Exercise objective:
Once the pictures are set aside, reproduce the entries below exactly.

[Collected data]
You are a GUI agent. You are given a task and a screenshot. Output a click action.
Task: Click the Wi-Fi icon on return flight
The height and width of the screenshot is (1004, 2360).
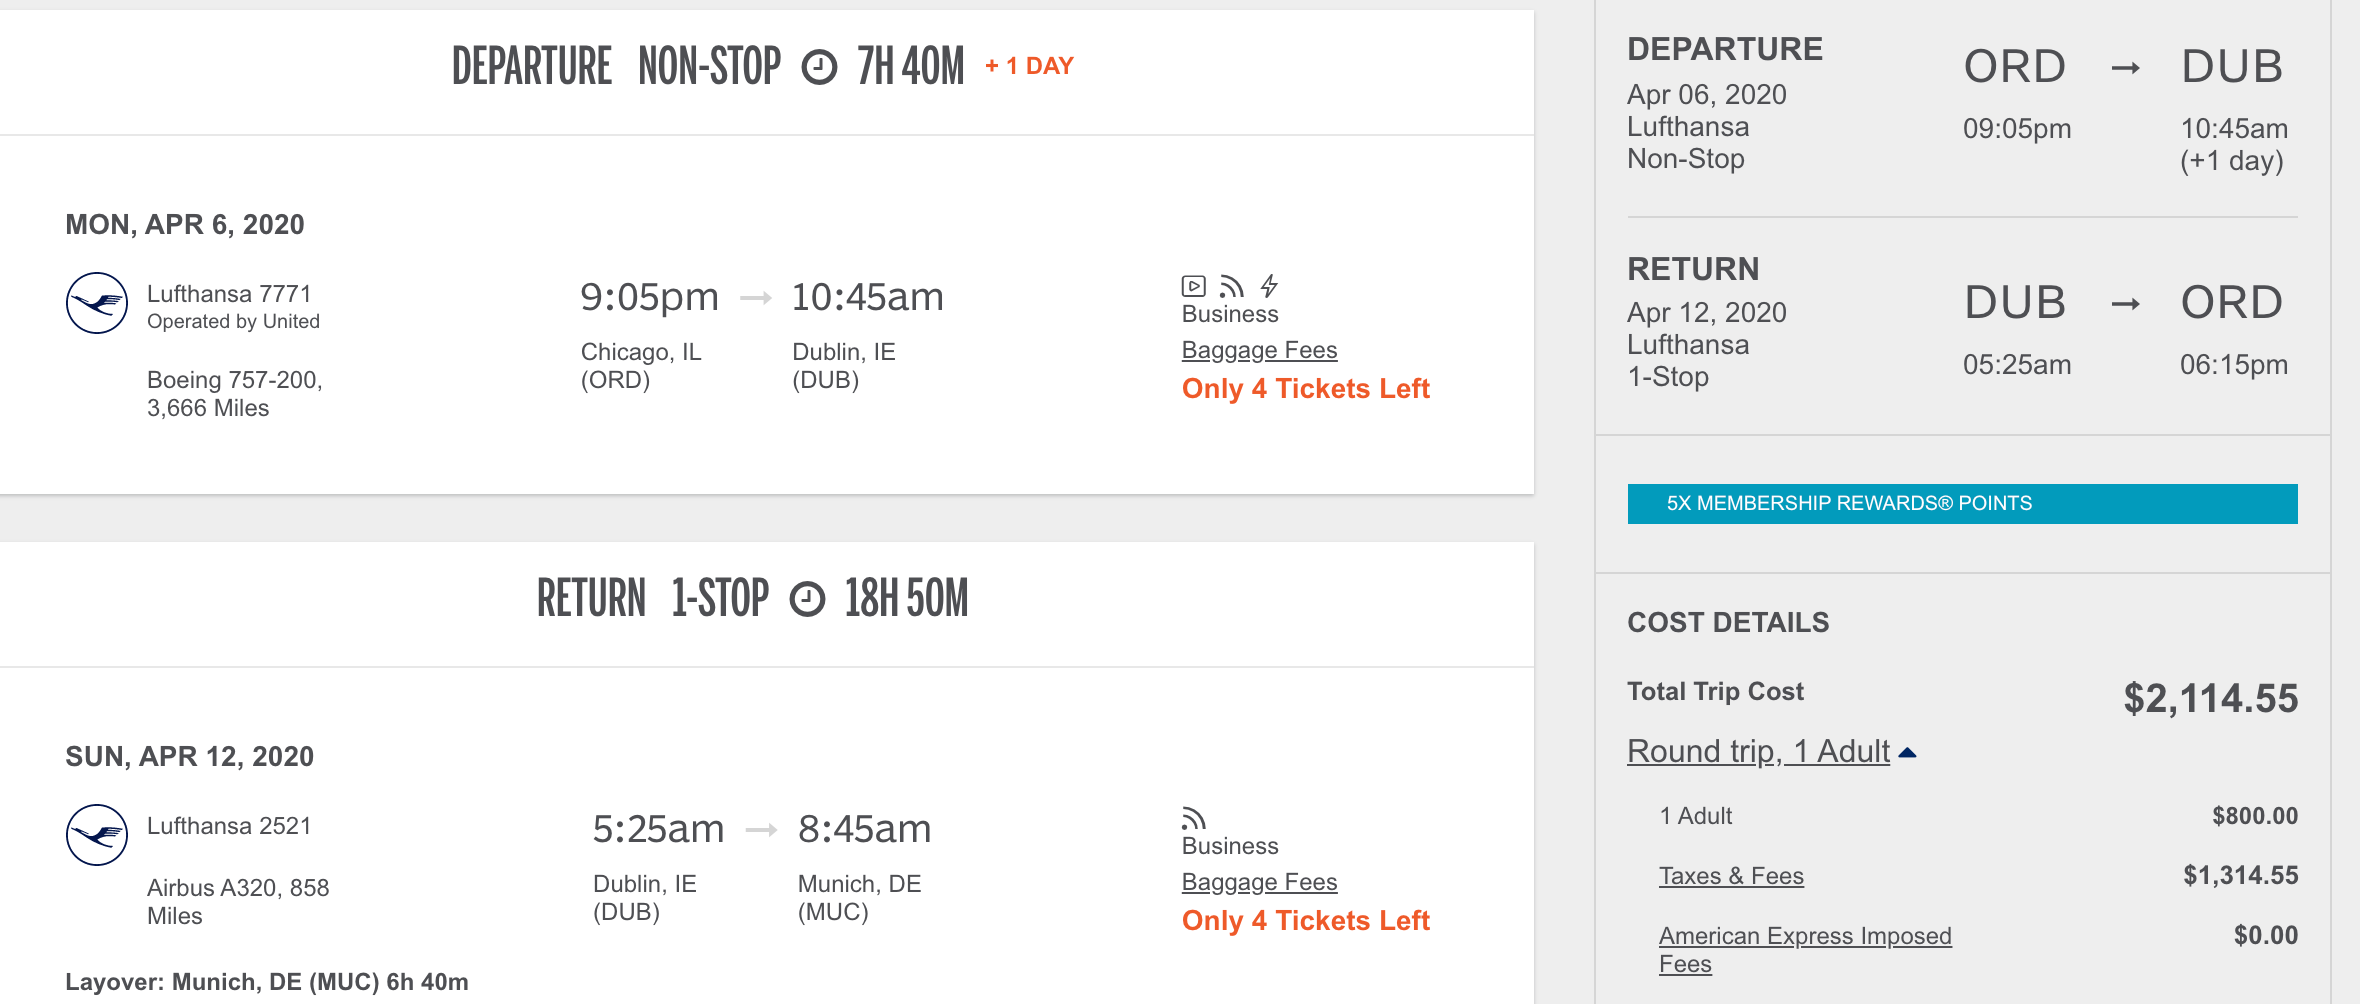click(1193, 819)
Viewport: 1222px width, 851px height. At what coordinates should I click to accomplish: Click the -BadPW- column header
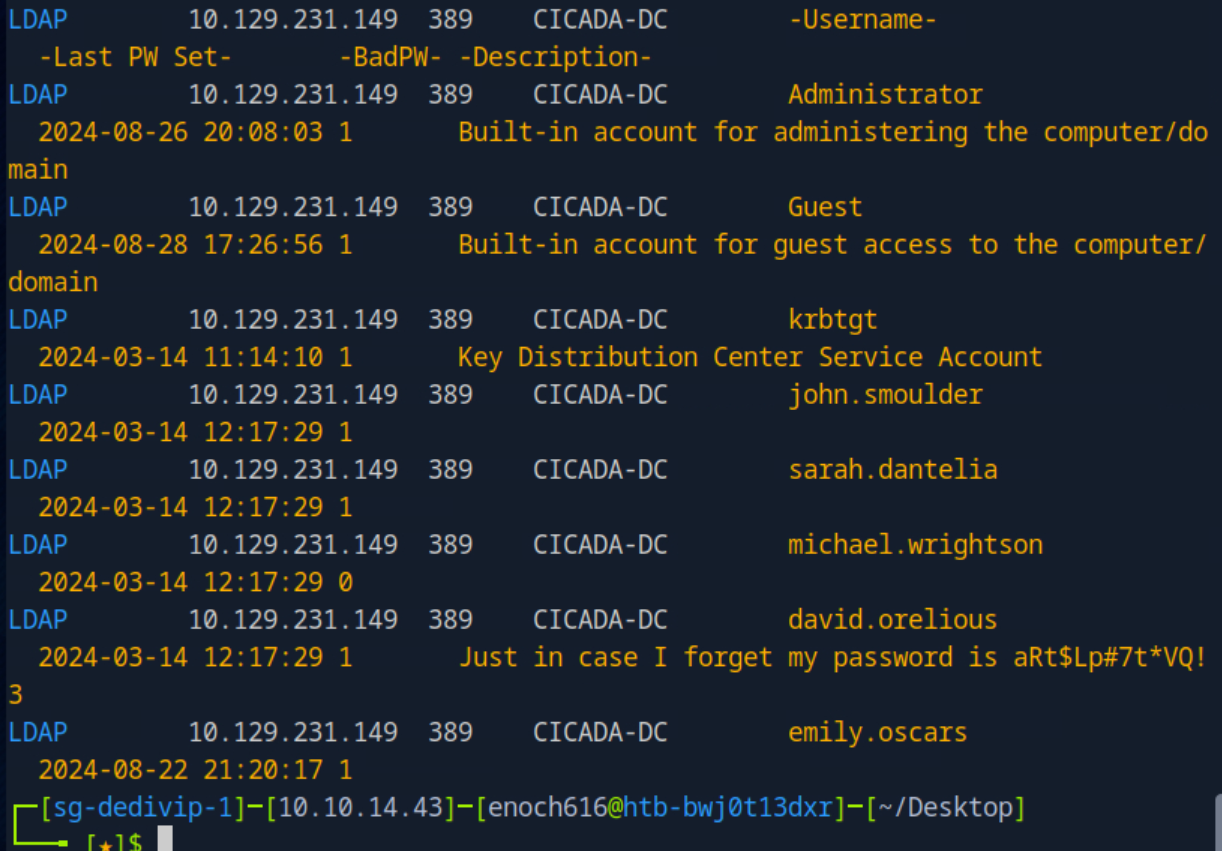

Output for this task:
You are a GUI agent. You are given a task and a screenshot. Output a click action.
Task: Click the Wi-Fi icon on return flight
The height and width of the screenshot is (1004, 2360).
click(1193, 819)
Viewport: 1222px width, 851px height. At what coordinates should I click to accomplish: Click the -BadPW- column header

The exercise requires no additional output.